* **What the task requires**:
Would you work out how many of the lines below hold "computer" and reply with nothing but the number?

Stored data entries:
-- Opening Marker --

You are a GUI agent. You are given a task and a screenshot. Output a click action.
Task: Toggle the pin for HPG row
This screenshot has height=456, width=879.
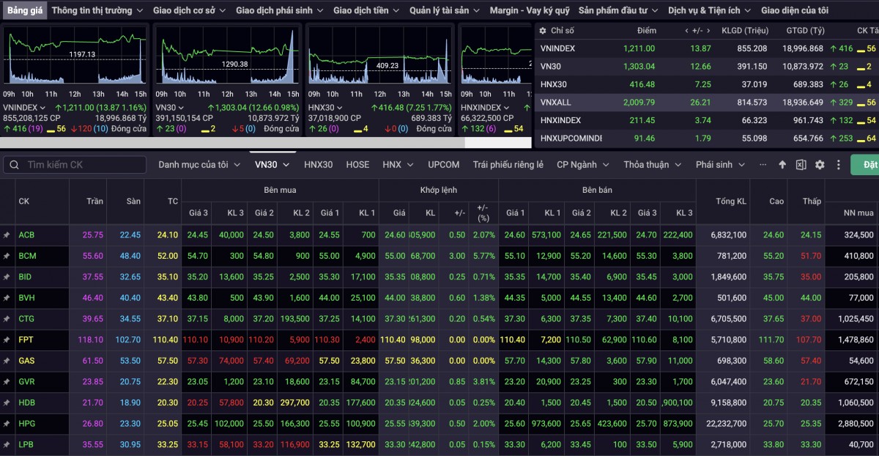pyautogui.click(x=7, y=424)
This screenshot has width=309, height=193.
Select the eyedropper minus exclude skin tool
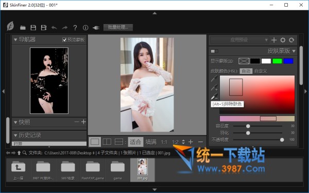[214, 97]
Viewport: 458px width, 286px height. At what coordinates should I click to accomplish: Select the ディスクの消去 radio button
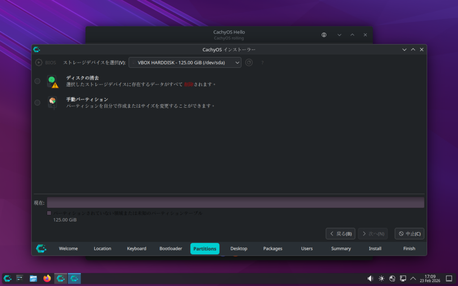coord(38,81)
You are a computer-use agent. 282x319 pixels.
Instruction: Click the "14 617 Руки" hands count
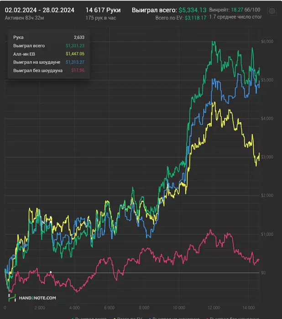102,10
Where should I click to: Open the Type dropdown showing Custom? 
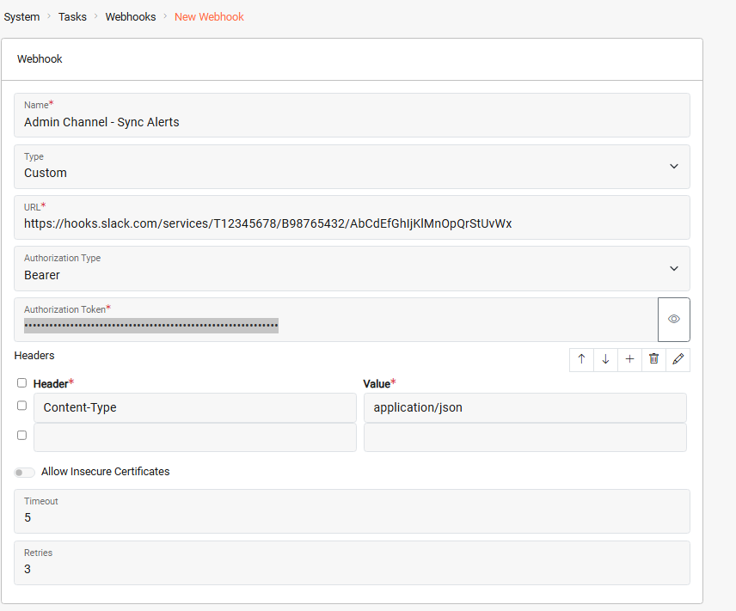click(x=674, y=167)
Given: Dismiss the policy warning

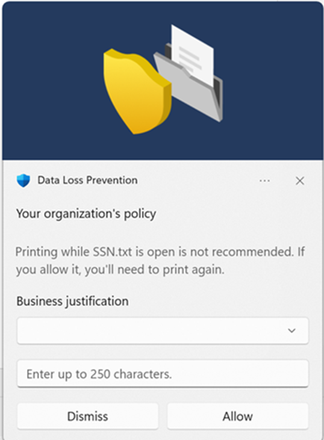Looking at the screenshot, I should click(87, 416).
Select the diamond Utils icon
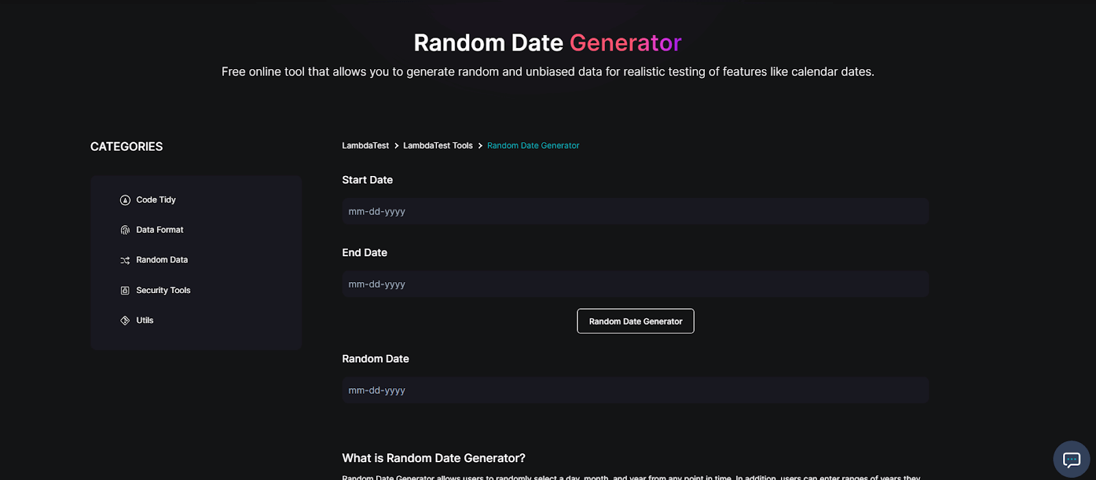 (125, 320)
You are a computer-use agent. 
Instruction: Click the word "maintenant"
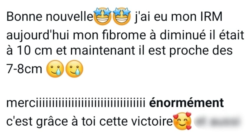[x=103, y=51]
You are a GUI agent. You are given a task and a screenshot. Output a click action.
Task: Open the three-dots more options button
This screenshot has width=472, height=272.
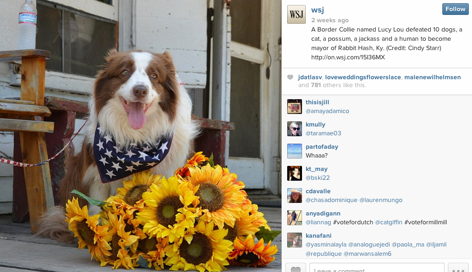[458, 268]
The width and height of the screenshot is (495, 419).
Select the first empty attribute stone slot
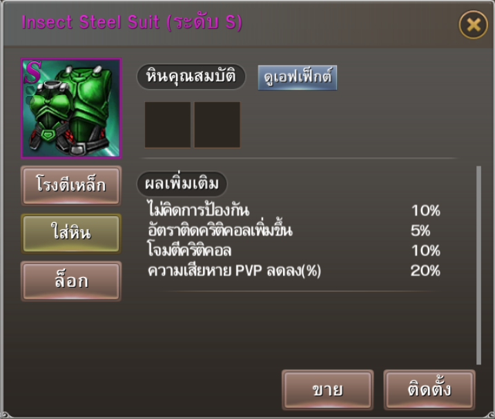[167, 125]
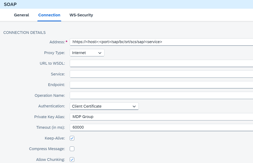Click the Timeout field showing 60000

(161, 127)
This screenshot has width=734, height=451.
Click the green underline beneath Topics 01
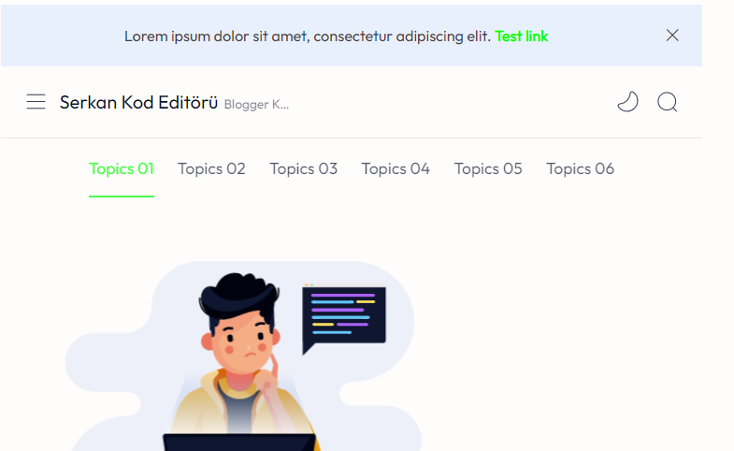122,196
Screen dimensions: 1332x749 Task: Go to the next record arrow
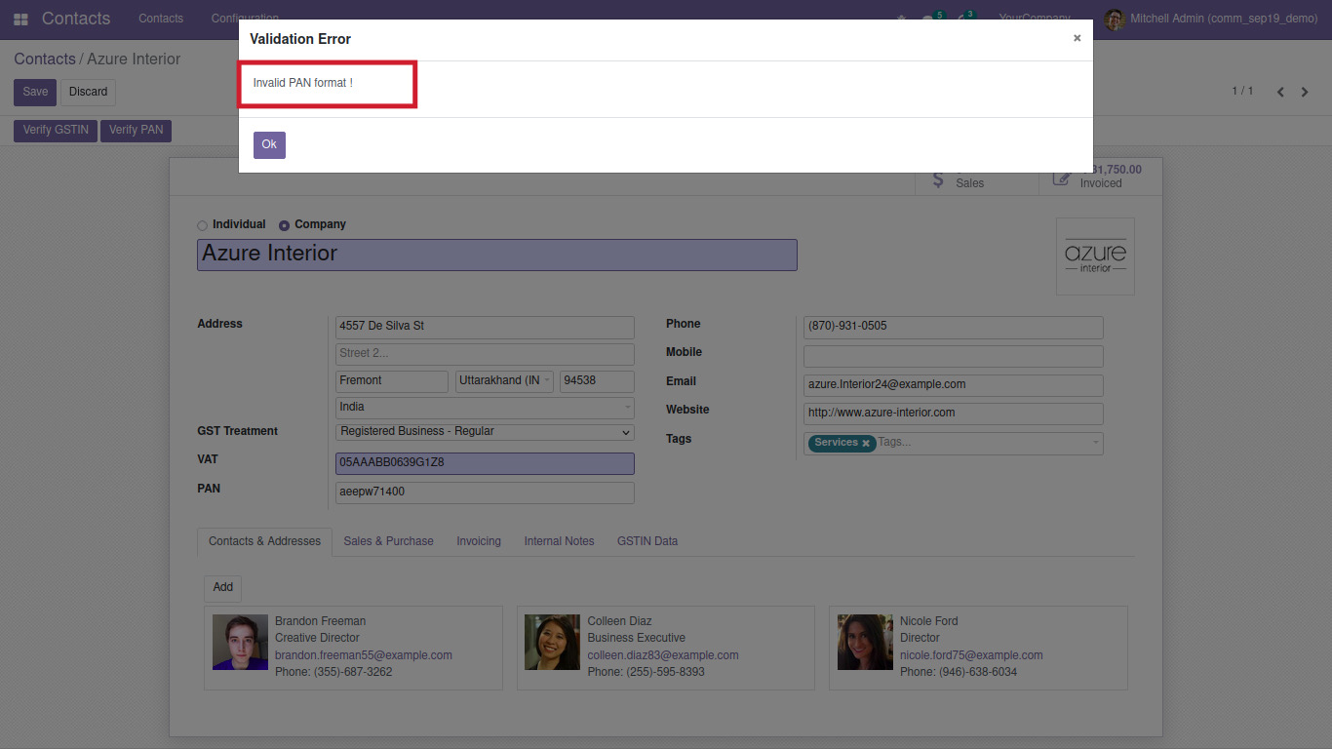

-- Closing Marker --

* **Answer area**:
2